Your goal
Line by line, give the data again exactly as it appears, but without pictures.

[Stored data entries]
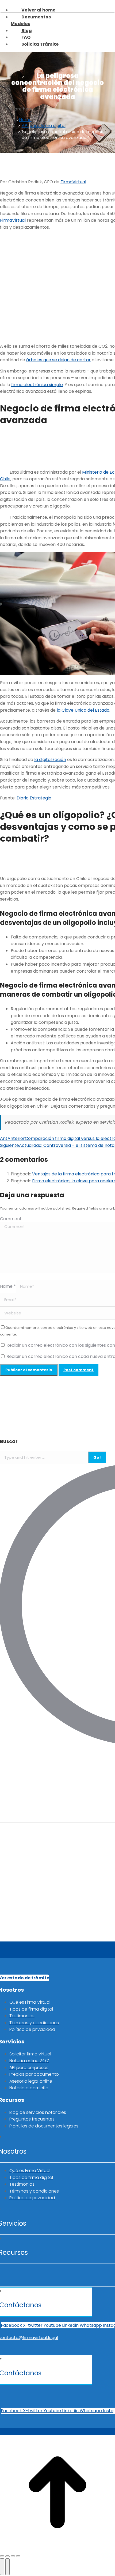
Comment (11, 1219)
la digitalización (50, 759)
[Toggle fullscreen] (13, 2556)
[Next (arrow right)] (7, 2566)
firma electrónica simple (37, 385)
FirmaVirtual (73, 182)
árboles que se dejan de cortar (58, 360)
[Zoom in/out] (18, 2556)
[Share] (7, 2556)
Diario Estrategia (34, 798)
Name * (8, 1286)
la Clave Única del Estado (83, 710)
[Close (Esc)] (2, 2556)
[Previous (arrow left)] (2, 2566)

Answer below
Comment (11, 1219)
la digitalización (50, 759)
[Toggle fullscreen] (13, 2556)
[Next (arrow right)] (7, 2566)
firma electrónica simple (37, 385)
FirmaVirtual (73, 182)
árboles que se dejan de cortar (58, 360)
[Zoom in/out] (18, 2556)
[Share] (7, 2556)
Diario Estrategia (34, 798)
Name * (8, 1286)
la Clave Única del Estado (83, 710)
[Close (Esc)] (2, 2556)
[Previous (arrow left)] (2, 2566)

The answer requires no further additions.